This post pertains to the LRRB-produced Report 2018-34, “Development and Demonstration of a Cost-Effective In-Vehicle Lane Departure and Advanced Curve Speed Warning System,” published December 2018.

 

New System Measures Travel-Time Reliability to Reduce Traffic Delays

Researchers for the Minnesota Department of Transportation have developed a new travel-time reliability measurement system that automates the process of gathering and managing data from multiple sources, including traffic, weather and accident databases, to generate travel-time reliability measures and reports for the metropolitan freeway network.

What Was the Need?

Improving traffic efficiency has become a key goal of traffic operations managers. In heavy traffic periods, MnDOT’s Regional Transportation Management Center (RTMC) coordinates with Minnesota State Patrol and MnDOT Maintenance Services to detect and quickly respond to freeway incidents in the Twin Cities. The RTMC works with the Freeway Incident Response Safety Team to assist and remove stranded vehicles using MnDOT emergency road service trucks. RTMC also updates real-time road condition information on its 511 traveler information system.
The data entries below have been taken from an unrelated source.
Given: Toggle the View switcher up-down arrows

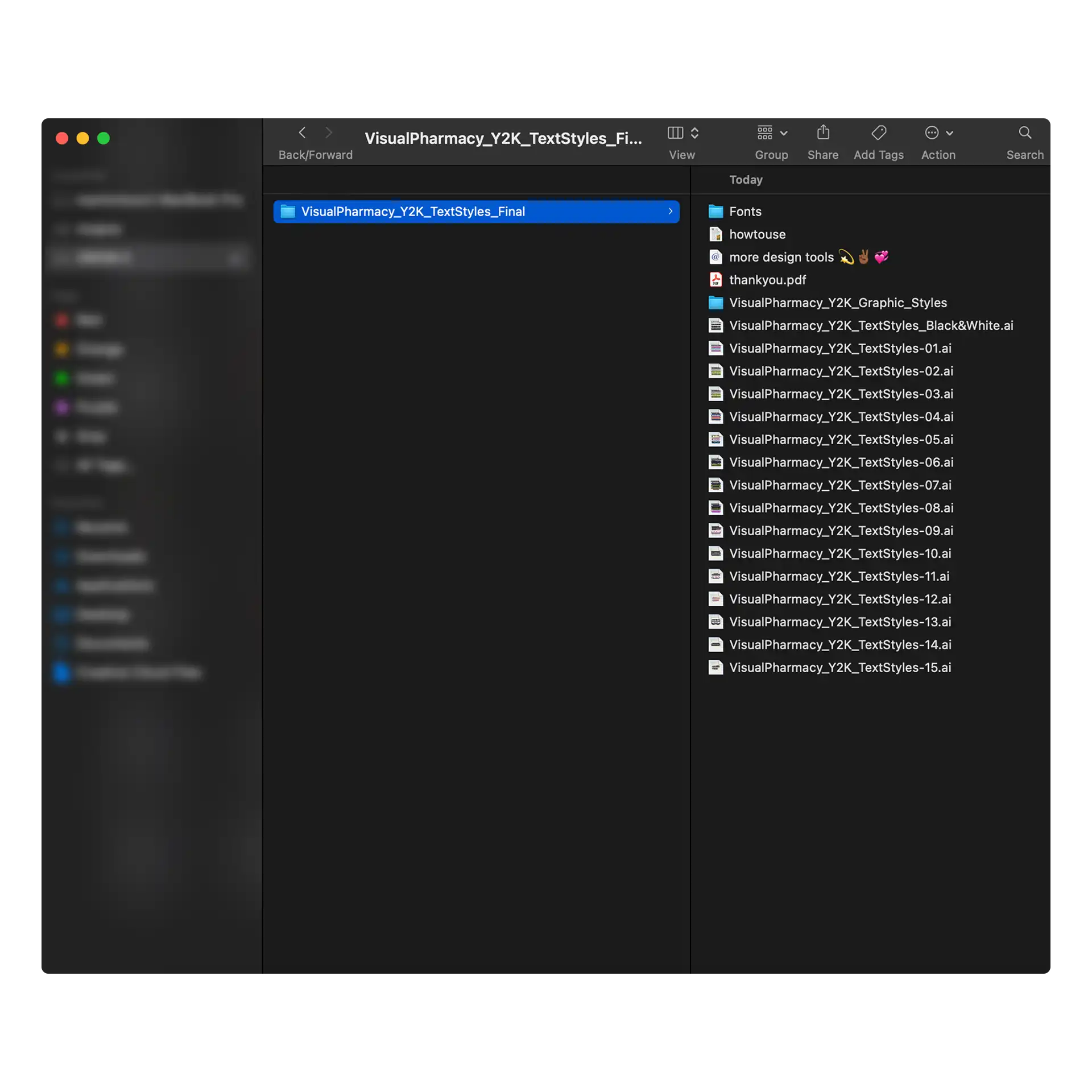Looking at the screenshot, I should pyautogui.click(x=694, y=133).
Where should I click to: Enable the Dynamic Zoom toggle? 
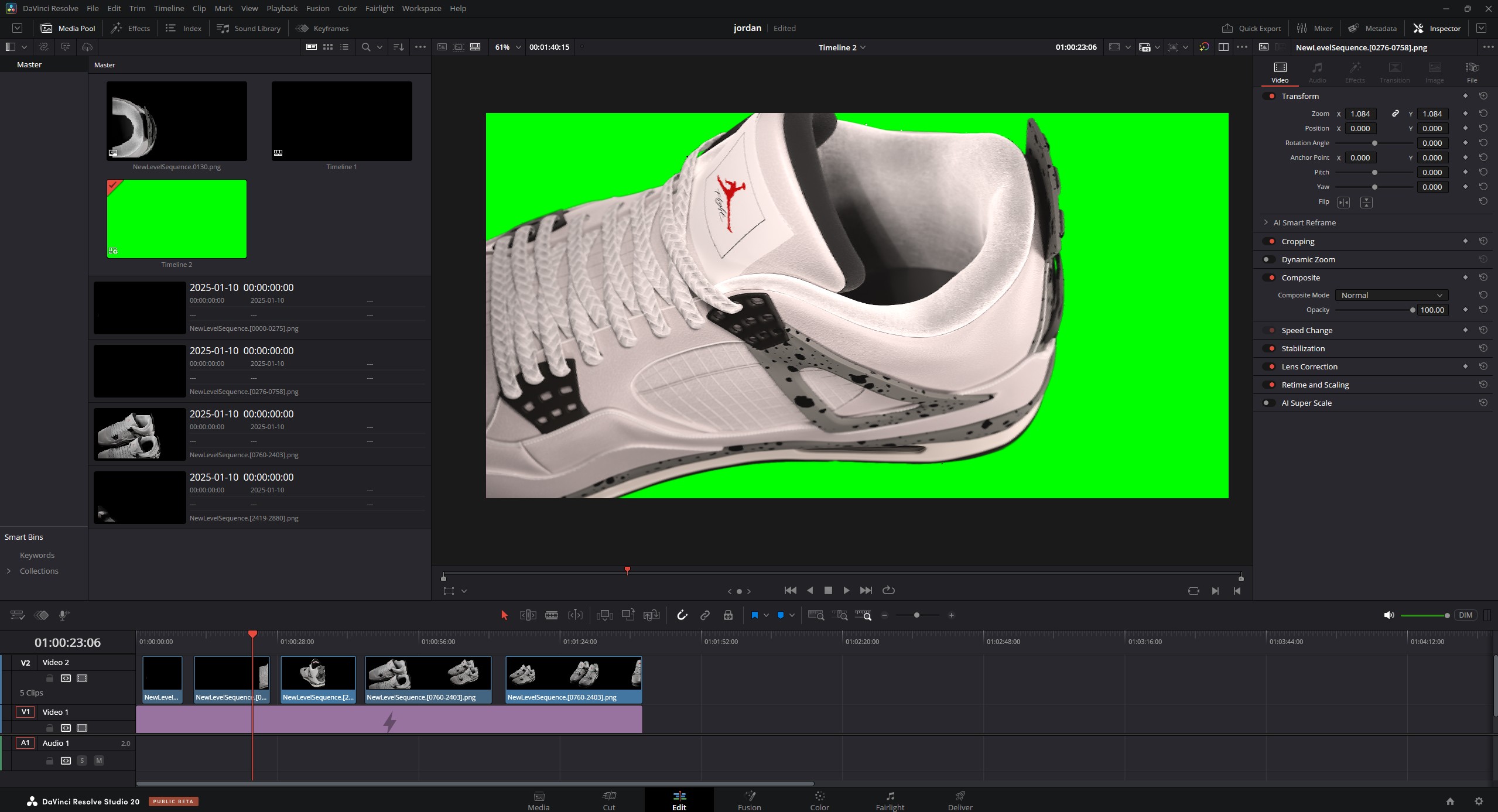pos(1268,259)
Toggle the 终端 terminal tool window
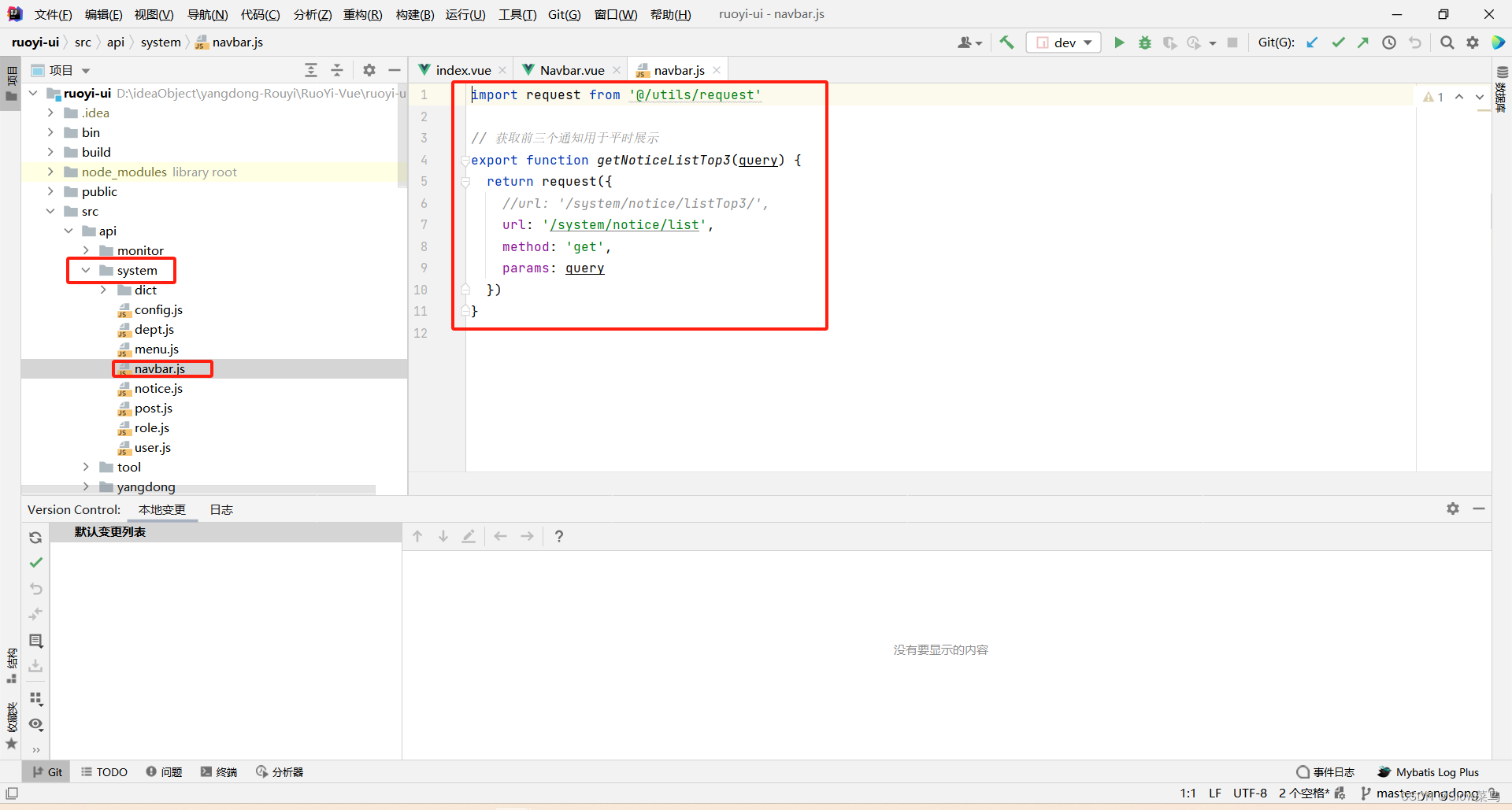The image size is (1512, 810). coord(219,771)
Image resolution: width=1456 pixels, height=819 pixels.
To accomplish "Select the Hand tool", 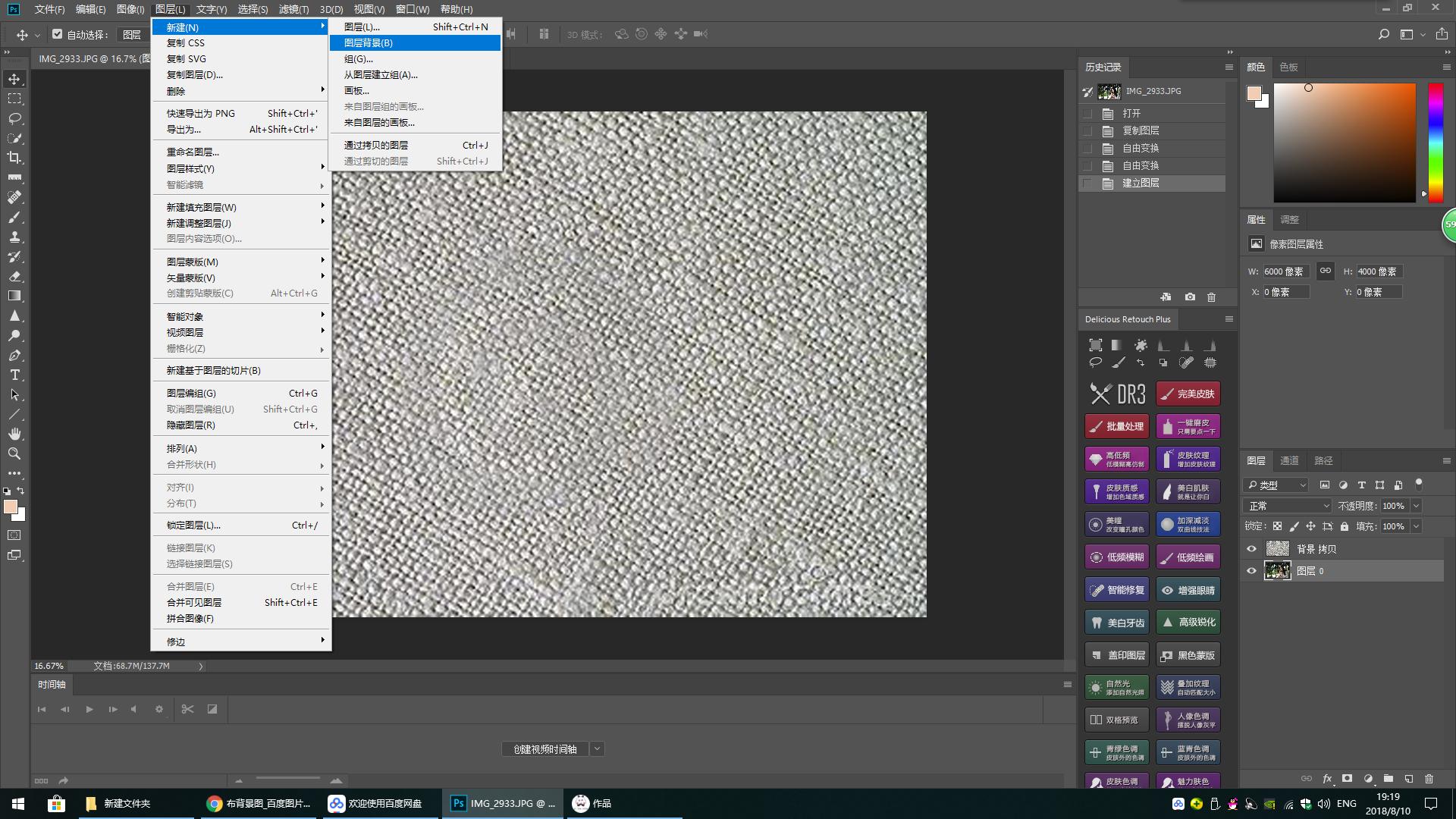I will (x=14, y=434).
Overhead view of RTMC operator monitoring multiple screens
RTMC engineers use travel-time reliability data to plan for and respond to accidents, event traffic,
bad weather and road construction that cause freeway congestion.

MnDOT and RTMC measure delay and congestion on the metropolitan freeway system, reporting the data in annual reports like the 2017 Congestion Report. While useful, this data offers little predictive value on its own. MnDOT’s metropolitan freeway system features 4,000 loop detectors that transmit traffic data every 30 seconds; this data informs the congestion and delay reports.

Correlating this data with locations on the freeway system and various operating conditions, such as weather and traffic incidents, is time- consuming. But the data could be used to systematically evaluate traffic delays and develop strategies to mitigate congestion.

What Was Our Goal?

In this project, investigators sought to develop a system for automatically accessing weather, crash and traffic data to assess travel-time reliability—the variability in travel times for any given route. Travel-time reliability measures are becoming the key indicators for transportation system operations and management.

What Did We Implement?

Investigators developed a new travel-time reliability measurement system (TTRMS) that integrates different types of data (such as weather, traffic, incident, work zone and special event) acquired from multiple sources and automatically produces various types of travel-time reliability measures for selected corridors following user-specified operating conditions and time periods.

“Travel-time reliability is another way of looking at congestion and at strategies for making it more tolerable. It used to take several hours, even days, to process travel-time reliability data. The TTRMS processes it in minutes,” said Brian Kary, Director, MnDOT Regional Transportation Management Center.

How Did We Do It?

Investigators began by developing a detailed design of the TTRMS architecture—its modules, their functions and their interactions. The team then developed a work-zone data input module, where detailed lane configurations of a given work zone can be specified.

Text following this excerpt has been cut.